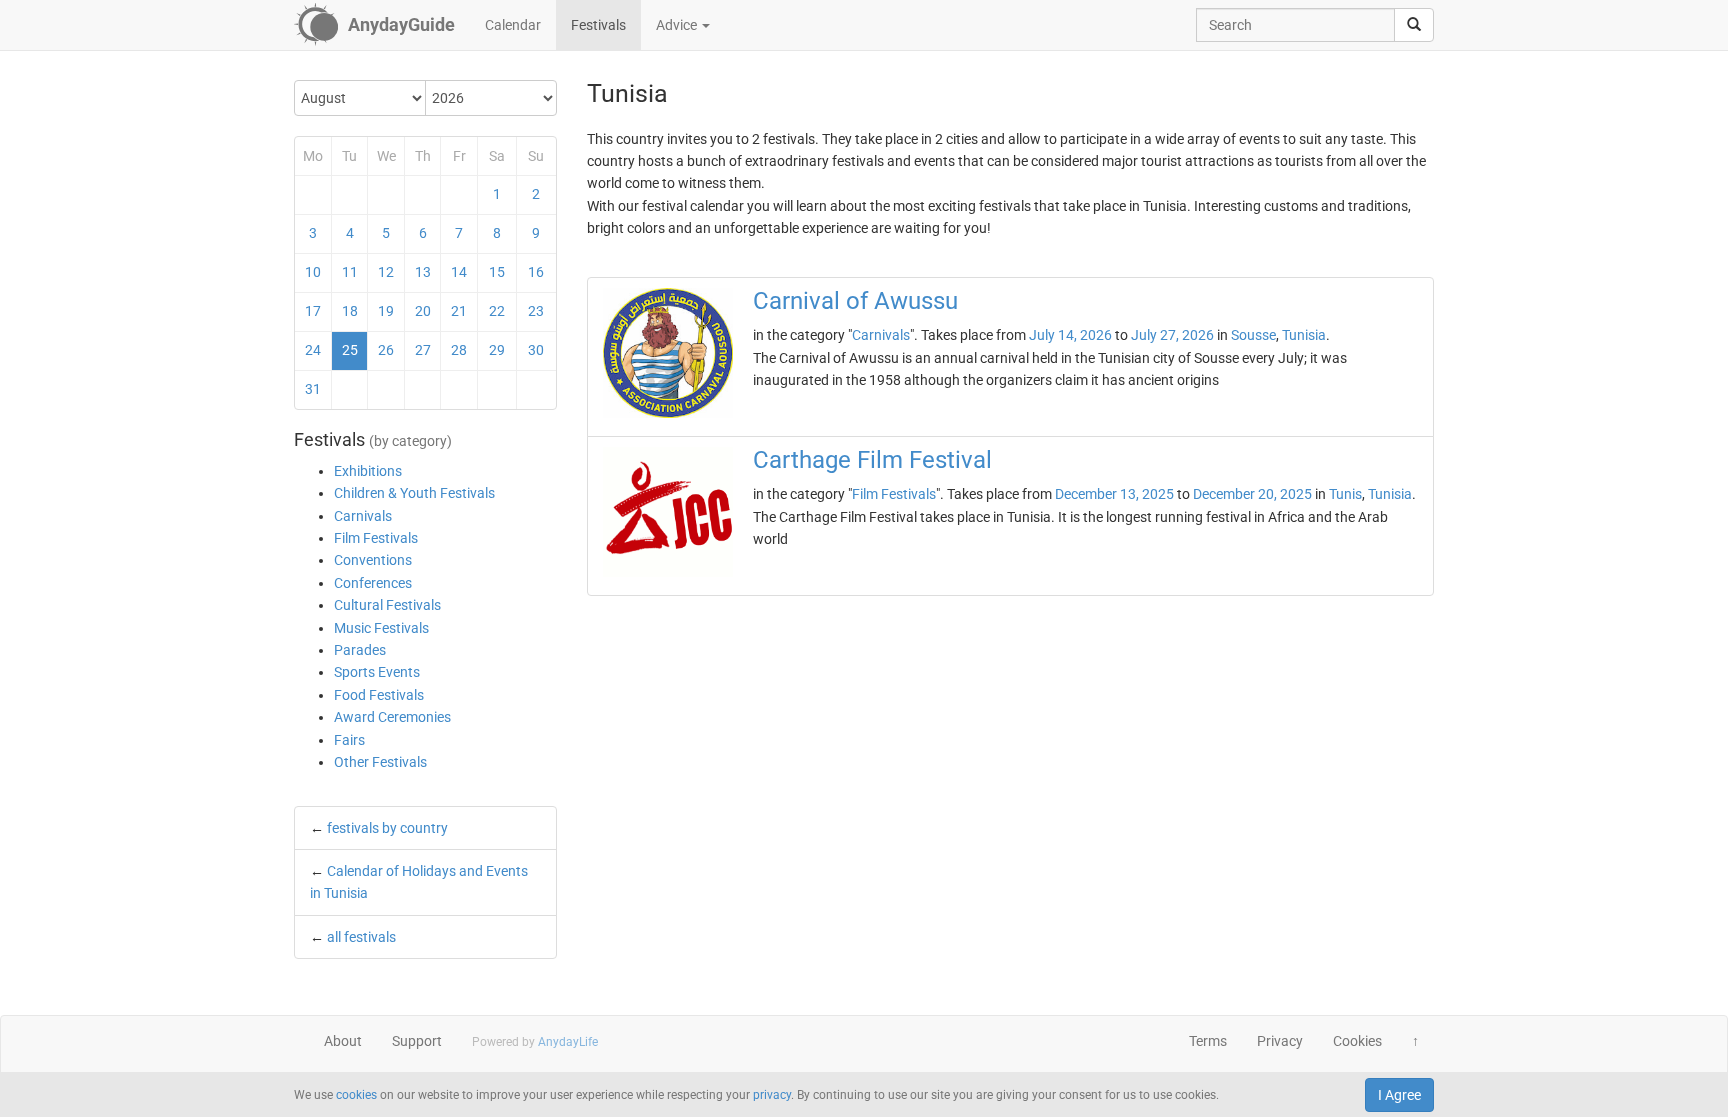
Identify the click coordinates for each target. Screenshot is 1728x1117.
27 (423, 350)
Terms (1208, 1041)
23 (536, 311)
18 (350, 311)
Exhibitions (368, 471)
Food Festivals (379, 695)
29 (497, 350)
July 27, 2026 (1172, 335)
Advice (678, 25)
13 (423, 272)
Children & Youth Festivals (414, 493)
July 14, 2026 (1070, 335)
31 (313, 389)
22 (497, 311)
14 (459, 272)
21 (459, 311)
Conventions (373, 560)
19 (386, 311)
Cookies (1357, 1041)
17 (313, 311)
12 (386, 272)
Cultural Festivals (387, 605)
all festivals (361, 937)
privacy (772, 1095)
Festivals (598, 25)
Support (417, 1041)
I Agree (1399, 1095)
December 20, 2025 (1252, 494)
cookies (356, 1095)
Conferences (373, 583)
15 (497, 272)
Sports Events (377, 672)
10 (313, 272)
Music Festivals (381, 628)
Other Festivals (380, 762)
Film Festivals (376, 538)
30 (536, 350)
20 (423, 311)
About (343, 1041)
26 (386, 350)
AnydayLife (568, 1042)
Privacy (1280, 1041)
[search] (1414, 25)
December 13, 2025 (1114, 494)
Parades (360, 650)
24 (313, 350)
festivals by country (387, 828)
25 (350, 350)
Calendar (513, 25)
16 (536, 272)
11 (350, 272)
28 (459, 350)
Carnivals (363, 516)
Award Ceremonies (392, 717)
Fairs (349, 740)
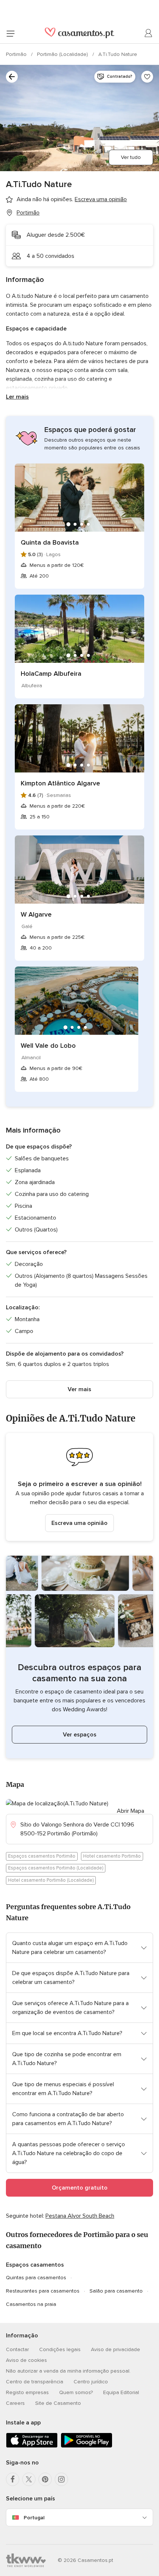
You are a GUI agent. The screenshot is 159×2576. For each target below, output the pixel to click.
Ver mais (79, 1389)
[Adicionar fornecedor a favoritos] (147, 77)
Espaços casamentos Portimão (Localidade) (55, 1868)
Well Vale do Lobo (48, 1045)
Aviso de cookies (26, 2360)
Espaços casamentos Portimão (41, 1856)
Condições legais (60, 2349)
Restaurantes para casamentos (43, 2291)
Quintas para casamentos (36, 2277)
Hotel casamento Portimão (112, 1856)
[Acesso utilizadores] (148, 33)
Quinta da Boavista (50, 542)
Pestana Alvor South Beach (79, 2216)
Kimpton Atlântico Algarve (60, 783)
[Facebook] (12, 2479)
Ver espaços (80, 1734)
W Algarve (36, 914)
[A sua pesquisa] (12, 77)
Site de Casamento (58, 2403)
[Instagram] (61, 2479)
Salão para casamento (116, 2291)
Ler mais (17, 396)
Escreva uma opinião (79, 1523)
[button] (79, 1487)
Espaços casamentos (35, 2264)
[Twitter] (28, 2479)
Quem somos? (76, 2392)
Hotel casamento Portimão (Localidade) (51, 1880)
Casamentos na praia (31, 2304)
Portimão (17, 54)
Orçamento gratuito (80, 2187)
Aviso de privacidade (115, 2349)
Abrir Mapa (130, 1811)
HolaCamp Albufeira (51, 673)
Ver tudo (131, 157)
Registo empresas (27, 2392)
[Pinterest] (45, 2479)
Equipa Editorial (121, 2392)
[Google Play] (86, 2446)
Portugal (34, 2517)
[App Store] (32, 2446)
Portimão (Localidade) (63, 54)
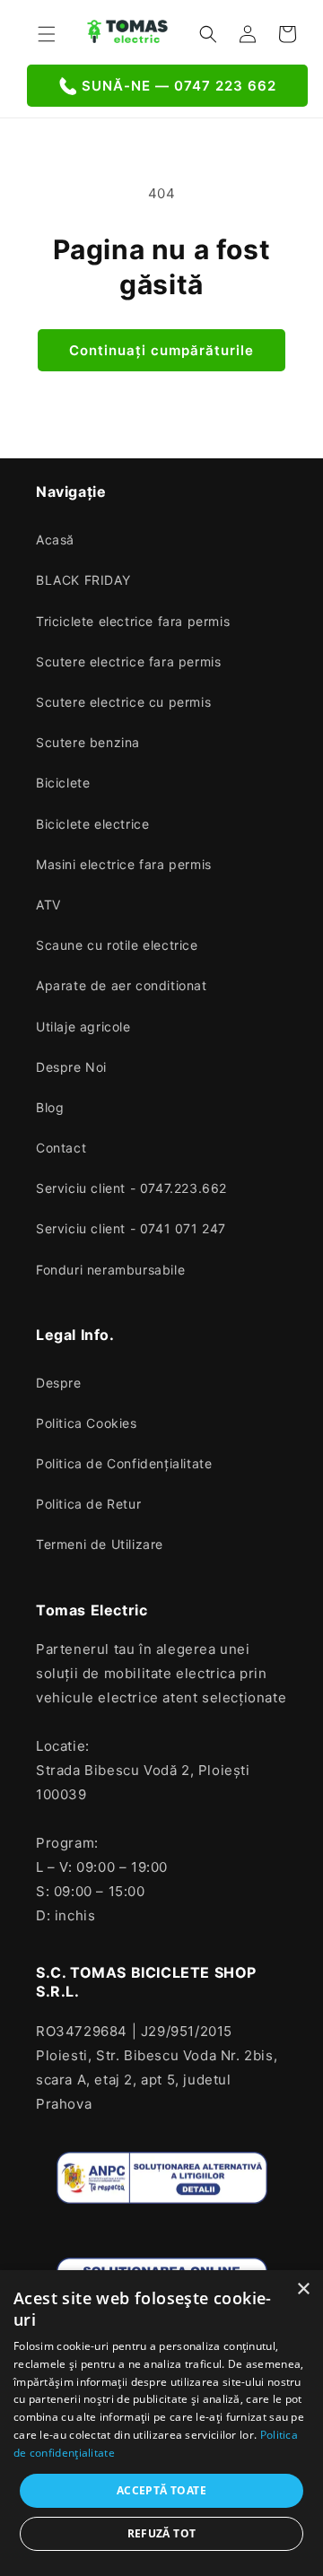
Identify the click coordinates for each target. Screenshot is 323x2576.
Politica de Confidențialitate (124, 1463)
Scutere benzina (88, 742)
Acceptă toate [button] (161, 2490)
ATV (48, 904)
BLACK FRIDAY (83, 579)
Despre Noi (71, 1067)
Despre (59, 1382)
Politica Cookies (86, 1423)
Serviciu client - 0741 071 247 (131, 1228)
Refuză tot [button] (161, 2533)
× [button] (303, 2289)
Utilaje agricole (83, 1026)
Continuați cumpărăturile (161, 350)
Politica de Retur (88, 1503)
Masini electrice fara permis (124, 864)
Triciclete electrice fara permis (133, 621)
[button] (46, 34)
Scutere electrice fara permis (128, 661)
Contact (61, 1147)
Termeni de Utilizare (99, 1544)
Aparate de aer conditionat (121, 985)
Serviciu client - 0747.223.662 (131, 1188)
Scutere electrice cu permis (123, 701)
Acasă (55, 539)
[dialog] (161, 2423)
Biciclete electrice (92, 823)
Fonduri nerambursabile (110, 1269)
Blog (50, 1107)
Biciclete (63, 782)
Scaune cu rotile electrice (117, 945)
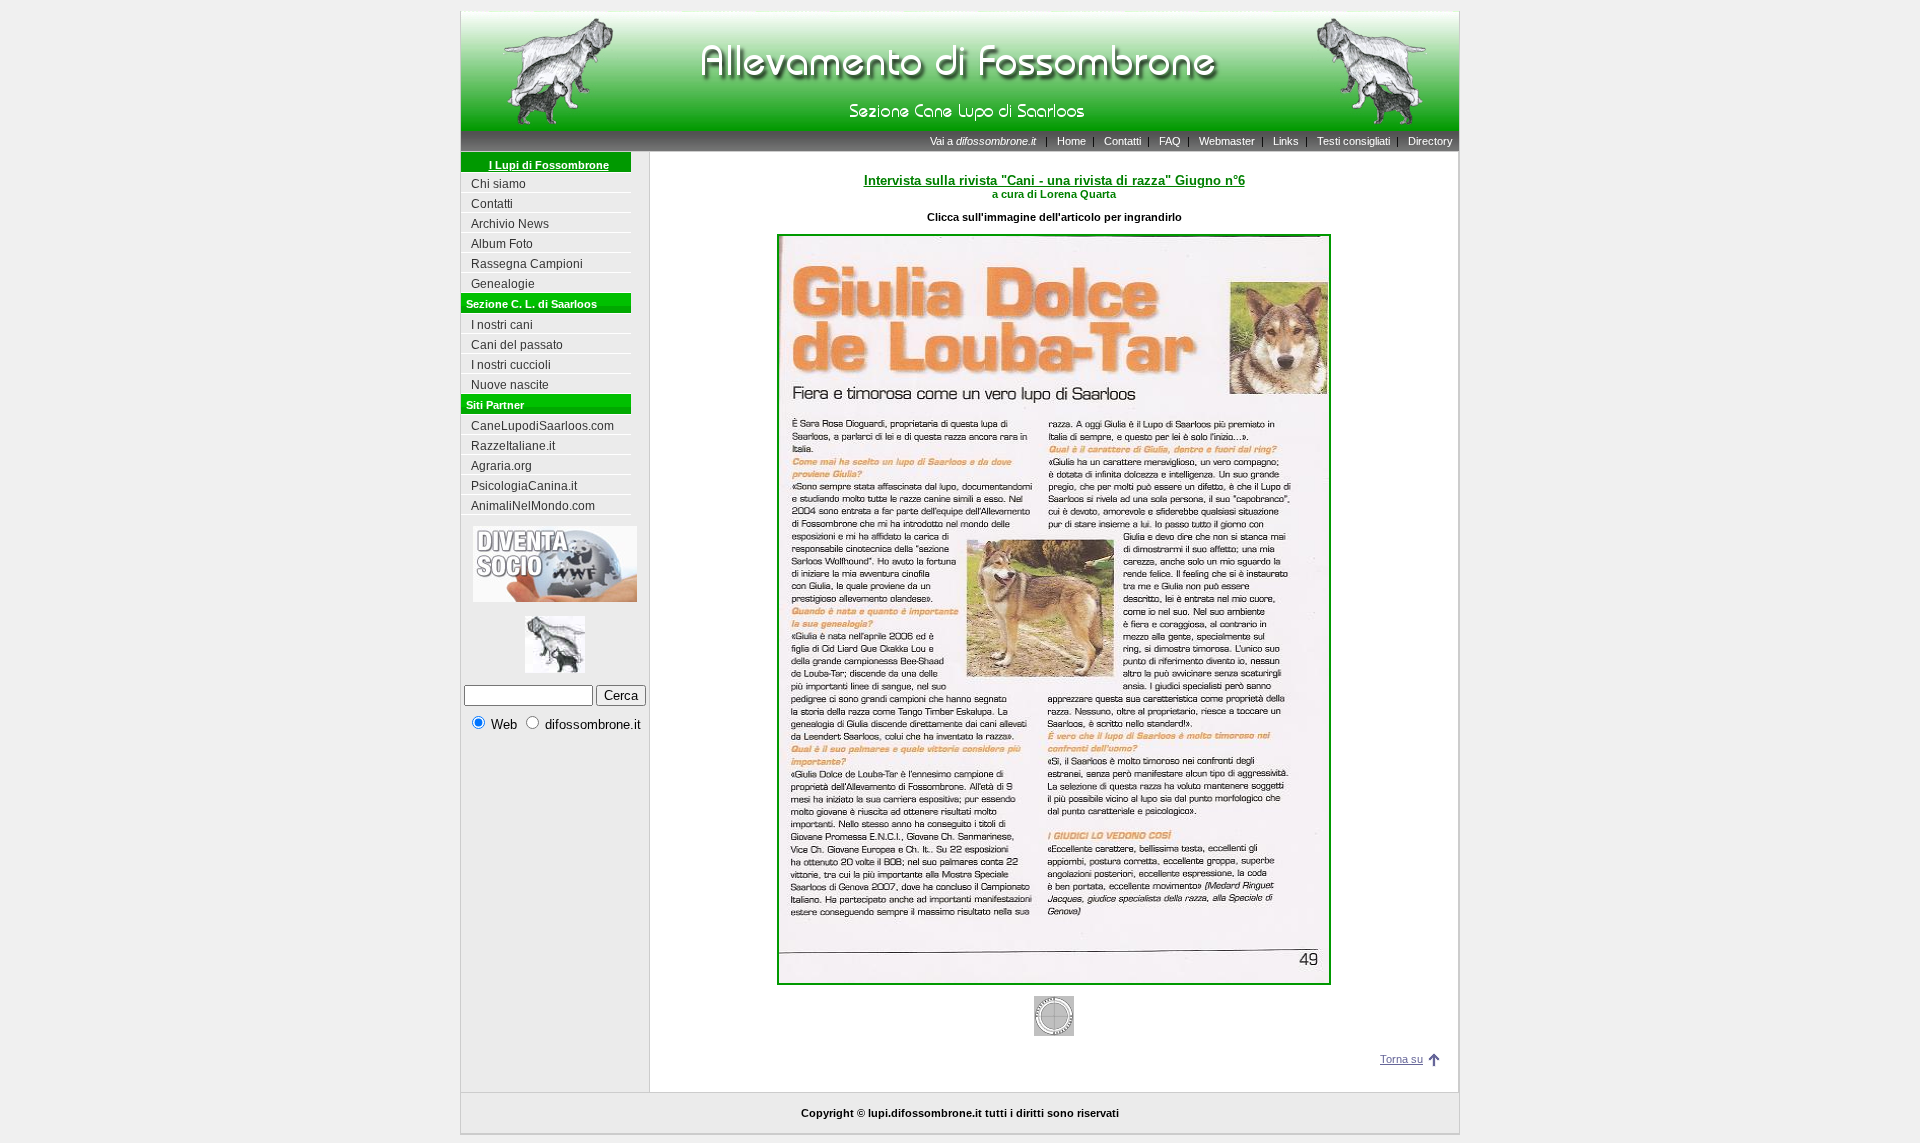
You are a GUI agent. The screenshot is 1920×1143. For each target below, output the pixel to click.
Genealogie (503, 284)
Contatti (1122, 141)
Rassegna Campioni (527, 264)
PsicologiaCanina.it (524, 486)
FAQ (1170, 141)
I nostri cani (502, 325)
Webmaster (1227, 141)
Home (1071, 141)
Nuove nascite (510, 385)
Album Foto (502, 244)
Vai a (983, 141)
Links (1286, 141)
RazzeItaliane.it (513, 446)
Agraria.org (501, 466)
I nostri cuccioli (511, 365)
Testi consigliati (1353, 141)
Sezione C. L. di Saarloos (531, 304)
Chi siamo (498, 184)
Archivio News (510, 224)
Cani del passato (517, 345)
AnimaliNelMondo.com (533, 506)
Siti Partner (495, 405)
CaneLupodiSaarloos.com (542, 426)
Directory (1430, 141)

━━━━━━━━━━━━━━━━━━━━━━━━━━━━━━

Your instructions => Looking through the records, copy out every line in which the word "Hotel" is found.

Exercise response =>
Hotel casamento Portimão (112, 1856)
Hotel casamento Portimão (Localidade) (51, 1880)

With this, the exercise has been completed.